* _DATA RECORDS_:
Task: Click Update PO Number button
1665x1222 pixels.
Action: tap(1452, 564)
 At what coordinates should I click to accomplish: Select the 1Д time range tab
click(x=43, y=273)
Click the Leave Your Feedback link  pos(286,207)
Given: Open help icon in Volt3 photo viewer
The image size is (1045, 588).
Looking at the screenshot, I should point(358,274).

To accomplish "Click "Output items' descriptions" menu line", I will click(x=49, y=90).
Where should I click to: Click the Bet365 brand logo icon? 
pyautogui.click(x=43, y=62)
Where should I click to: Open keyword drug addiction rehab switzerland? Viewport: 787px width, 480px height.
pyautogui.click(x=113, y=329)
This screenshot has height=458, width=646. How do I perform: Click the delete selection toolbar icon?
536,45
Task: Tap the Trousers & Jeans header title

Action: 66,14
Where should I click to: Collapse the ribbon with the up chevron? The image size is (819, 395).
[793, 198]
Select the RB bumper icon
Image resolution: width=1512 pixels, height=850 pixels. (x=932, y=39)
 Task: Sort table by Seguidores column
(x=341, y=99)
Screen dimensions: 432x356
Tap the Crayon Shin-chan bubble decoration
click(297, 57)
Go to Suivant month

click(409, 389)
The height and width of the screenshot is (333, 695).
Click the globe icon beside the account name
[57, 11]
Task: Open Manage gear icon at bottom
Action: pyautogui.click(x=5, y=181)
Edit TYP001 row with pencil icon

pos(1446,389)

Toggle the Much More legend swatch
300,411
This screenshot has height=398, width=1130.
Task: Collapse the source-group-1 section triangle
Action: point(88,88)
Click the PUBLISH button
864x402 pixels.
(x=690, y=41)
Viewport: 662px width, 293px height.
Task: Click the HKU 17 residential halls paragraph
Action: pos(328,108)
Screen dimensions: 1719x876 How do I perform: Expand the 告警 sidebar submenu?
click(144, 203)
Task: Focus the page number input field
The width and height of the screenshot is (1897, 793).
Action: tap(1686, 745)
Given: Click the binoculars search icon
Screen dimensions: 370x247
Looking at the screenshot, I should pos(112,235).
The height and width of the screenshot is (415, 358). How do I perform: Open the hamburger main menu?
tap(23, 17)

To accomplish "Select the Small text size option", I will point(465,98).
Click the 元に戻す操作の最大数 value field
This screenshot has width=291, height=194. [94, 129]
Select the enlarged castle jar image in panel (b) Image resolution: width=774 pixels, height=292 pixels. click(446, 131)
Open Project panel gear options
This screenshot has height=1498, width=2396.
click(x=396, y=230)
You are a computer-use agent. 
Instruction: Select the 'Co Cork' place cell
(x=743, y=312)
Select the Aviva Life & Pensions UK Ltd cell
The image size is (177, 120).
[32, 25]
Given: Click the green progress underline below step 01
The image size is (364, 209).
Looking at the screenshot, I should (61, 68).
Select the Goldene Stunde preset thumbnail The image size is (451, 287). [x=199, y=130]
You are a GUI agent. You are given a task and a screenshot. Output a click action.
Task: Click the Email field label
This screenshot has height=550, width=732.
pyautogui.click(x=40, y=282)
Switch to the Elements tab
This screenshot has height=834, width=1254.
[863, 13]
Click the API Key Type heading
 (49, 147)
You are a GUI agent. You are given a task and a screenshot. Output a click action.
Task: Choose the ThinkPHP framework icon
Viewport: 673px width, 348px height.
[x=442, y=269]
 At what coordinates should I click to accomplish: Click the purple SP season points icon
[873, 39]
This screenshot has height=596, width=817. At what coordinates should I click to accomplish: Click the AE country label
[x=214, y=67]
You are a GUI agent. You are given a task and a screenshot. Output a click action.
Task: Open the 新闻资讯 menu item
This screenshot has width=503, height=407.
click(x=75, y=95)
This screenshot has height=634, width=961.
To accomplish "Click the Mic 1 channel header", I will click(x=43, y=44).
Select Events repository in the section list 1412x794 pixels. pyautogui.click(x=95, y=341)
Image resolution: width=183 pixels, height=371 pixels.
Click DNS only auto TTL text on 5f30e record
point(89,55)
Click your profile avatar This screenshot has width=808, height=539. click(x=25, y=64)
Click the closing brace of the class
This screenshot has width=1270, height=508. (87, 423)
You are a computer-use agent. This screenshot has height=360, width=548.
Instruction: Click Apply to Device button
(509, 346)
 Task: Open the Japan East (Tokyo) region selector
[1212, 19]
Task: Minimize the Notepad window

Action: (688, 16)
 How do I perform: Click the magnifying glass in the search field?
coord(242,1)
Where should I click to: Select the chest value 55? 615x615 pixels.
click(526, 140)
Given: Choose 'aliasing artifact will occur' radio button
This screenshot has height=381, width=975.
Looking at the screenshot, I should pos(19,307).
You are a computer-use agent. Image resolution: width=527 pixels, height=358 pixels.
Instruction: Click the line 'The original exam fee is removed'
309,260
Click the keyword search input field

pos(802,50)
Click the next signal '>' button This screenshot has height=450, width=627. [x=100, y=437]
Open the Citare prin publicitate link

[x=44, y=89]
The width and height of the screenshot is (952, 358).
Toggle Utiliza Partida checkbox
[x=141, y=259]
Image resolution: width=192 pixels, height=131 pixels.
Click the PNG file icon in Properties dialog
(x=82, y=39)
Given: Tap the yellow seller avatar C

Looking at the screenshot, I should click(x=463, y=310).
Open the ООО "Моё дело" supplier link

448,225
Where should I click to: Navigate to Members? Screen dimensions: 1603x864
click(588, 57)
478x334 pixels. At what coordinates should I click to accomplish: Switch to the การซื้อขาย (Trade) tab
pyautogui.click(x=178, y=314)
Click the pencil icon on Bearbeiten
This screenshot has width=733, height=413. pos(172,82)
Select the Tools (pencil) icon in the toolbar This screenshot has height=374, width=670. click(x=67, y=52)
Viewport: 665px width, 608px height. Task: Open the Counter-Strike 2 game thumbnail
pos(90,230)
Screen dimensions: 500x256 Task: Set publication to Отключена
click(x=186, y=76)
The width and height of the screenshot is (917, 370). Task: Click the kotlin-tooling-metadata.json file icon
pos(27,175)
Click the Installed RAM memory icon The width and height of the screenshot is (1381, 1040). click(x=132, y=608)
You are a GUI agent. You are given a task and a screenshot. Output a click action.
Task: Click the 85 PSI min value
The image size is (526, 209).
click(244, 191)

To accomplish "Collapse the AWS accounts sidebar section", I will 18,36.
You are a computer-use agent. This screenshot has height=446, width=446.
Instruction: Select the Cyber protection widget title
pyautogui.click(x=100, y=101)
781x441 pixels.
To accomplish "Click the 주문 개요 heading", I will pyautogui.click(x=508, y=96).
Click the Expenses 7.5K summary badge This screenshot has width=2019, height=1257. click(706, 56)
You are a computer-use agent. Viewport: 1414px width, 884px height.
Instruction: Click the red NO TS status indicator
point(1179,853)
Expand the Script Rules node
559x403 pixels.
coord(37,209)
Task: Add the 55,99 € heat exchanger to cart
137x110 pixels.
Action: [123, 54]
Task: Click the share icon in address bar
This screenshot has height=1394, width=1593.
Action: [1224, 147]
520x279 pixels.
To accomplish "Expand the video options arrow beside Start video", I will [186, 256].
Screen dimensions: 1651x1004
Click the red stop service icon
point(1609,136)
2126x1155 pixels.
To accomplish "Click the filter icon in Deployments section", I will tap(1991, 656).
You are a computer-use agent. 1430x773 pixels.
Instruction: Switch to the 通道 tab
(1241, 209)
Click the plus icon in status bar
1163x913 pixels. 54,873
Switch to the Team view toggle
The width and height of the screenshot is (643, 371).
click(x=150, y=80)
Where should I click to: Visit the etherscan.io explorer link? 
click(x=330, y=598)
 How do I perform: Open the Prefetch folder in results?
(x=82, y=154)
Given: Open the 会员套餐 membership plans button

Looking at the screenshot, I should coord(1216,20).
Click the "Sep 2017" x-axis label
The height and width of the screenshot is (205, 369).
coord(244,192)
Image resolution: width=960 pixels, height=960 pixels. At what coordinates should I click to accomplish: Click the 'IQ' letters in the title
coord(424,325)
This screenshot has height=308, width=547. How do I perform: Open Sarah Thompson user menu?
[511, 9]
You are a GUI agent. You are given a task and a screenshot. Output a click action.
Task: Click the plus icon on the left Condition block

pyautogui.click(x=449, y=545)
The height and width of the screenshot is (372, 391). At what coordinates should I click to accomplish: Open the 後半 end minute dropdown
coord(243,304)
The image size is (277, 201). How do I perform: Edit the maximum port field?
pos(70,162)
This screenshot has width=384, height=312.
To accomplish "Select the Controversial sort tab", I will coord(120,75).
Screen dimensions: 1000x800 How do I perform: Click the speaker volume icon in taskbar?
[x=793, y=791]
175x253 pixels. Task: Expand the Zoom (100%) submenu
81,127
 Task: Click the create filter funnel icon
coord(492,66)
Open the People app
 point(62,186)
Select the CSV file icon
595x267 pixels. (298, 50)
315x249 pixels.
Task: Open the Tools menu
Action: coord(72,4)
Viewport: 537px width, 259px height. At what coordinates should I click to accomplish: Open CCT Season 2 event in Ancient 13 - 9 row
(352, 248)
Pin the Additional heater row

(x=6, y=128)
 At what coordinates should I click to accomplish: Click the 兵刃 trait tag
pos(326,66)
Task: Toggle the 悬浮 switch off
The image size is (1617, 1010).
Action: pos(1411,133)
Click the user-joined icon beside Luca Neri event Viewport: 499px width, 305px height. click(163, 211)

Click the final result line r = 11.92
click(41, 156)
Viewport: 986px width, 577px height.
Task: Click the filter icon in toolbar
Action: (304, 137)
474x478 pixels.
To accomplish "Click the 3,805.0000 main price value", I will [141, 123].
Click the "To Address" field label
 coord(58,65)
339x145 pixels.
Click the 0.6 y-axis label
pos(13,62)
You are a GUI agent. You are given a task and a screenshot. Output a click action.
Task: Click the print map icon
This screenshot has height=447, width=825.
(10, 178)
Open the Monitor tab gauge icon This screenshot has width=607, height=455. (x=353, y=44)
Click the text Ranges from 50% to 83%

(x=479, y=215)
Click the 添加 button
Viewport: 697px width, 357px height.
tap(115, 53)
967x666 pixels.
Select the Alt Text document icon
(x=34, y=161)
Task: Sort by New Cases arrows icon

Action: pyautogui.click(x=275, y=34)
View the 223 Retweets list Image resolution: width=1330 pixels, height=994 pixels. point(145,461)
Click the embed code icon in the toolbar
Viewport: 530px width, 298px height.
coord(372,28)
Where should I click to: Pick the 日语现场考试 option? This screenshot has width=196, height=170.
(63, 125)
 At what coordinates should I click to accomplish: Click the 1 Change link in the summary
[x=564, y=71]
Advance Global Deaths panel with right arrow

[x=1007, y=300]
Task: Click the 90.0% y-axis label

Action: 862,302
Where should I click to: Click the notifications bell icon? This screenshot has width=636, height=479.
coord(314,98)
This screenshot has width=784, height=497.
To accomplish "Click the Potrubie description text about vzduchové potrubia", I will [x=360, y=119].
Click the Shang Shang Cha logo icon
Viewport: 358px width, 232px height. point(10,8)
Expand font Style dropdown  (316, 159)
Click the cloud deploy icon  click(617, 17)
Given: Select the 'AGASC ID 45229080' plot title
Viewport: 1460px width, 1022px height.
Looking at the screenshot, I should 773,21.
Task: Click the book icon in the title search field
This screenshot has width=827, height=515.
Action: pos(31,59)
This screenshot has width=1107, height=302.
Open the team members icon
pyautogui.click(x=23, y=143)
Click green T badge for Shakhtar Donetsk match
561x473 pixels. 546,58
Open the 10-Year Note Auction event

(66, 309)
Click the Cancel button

* _EXERCISE DIRECTIONS_:
Copy out the data above word for word, from the line containing "Image resolution: width=960" to the line containing "pos(326,66)", including both of those lines.

* _FULL OUTPUT_:
Image resolution: width=960 pixels, height=960 pixels. At what coordinates should I click to accomplish: Click the 'IQ' letters in the title
coord(424,325)
This screenshot has height=308, width=547. How do I perform: Open Sarah Thompson user menu?
[511, 9]
You are a GUI agent. You are given a task and a screenshot. Output a click action.
Task: Click the plus icon on the left Condition block

pyautogui.click(x=449, y=545)
The height and width of the screenshot is (372, 391). At what coordinates should I click to accomplish: Open the 後半 end minute dropdown
coord(243,304)
The image size is (277, 201). How do I perform: Edit the maximum port field?
pos(70,162)
This screenshot has width=384, height=312.
To accomplish "Select the Controversial sort tab", I will coord(120,75).
Screen dimensions: 1000x800 How do I perform: Click the speaker volume icon in taskbar?
[x=793, y=791]
175x253 pixels. Task: Expand the Zoom (100%) submenu
81,127
 Task: Click the create filter funnel icon
coord(492,66)
Open the People app
 point(62,186)
Select the CSV file icon
595x267 pixels. (298, 50)
315x249 pixels.
Task: Open the Tools menu
Action: coord(72,4)
Viewport: 537px width, 259px height. At what coordinates should I click to accomplish: Open CCT Season 2 event in Ancient 13 - 9 row
(352, 248)
Pin the Additional heater row

(x=6, y=128)
 At what coordinates should I click to accomplish: Click the 兵刃 trait tag
pos(326,66)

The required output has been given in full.